The common gene BnaC06g30470D (W17) found on C6 encodes for the pathogenesis‐related (PR‐2 family) gene, β‐1,3 glucanase. PR proteins are strongly induced by pathogens or related factors (Stintzi et al., 1993). β‐1,3‐glucanase inhibits the growth of fungi by hydrolysing the fungal cell wall, which contains the primary polysaccharide, β‐1,3 glucan. In addition, β‐1,3‐glucanase triggers the release of oligosaccharide elicitors, which activate the production of antifungal compounds such as phytoalexin and other PR proteins (Keen and Yoshikawa, 1983; Klarzynski et al., 2000). β‐1,3‐glucanase has also been shown to be responsible for the decreased infection of S. sclerotiorum in B. napus (Fernando et al., 2007). When the β‐1,3‐glucanase gene (bgn13.1) from the fungus Trichoderma virens‐10 was transformed and overexpressed in B. napus, the transgenic lines inhibited hyphal growth of S. sclerotiorum (Kheiri et al., 2014). In our study, the expression of BnaC06g30470D in S genotype decreased (136.24‐fold) more than that in R (55.71‐fold), which might increase susceptibility to B. napus.

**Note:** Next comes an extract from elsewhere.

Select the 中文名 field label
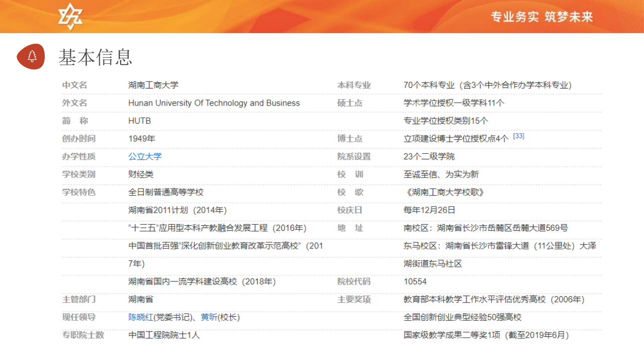 74,85
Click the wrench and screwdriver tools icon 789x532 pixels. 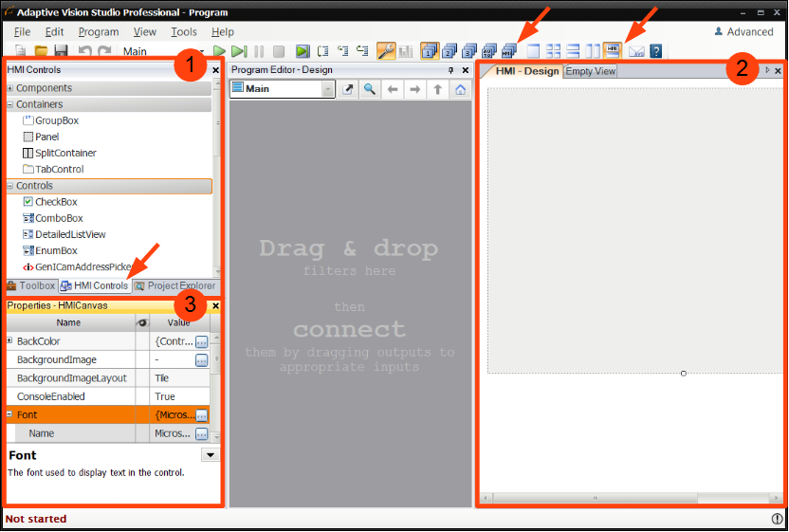pyautogui.click(x=386, y=51)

The gene (BnaC06g30610D, W19) encodes for a leucine‐rich repeat (LRR) family protein which was induced in both genotypes in our study, and this finding was verified by qRT‐PCR. The LRRs are important conserved domains in R genes and have been shown to be involved in the interaction between plants and pathogens (Kohler et al., 2008; Porter et al., 2009).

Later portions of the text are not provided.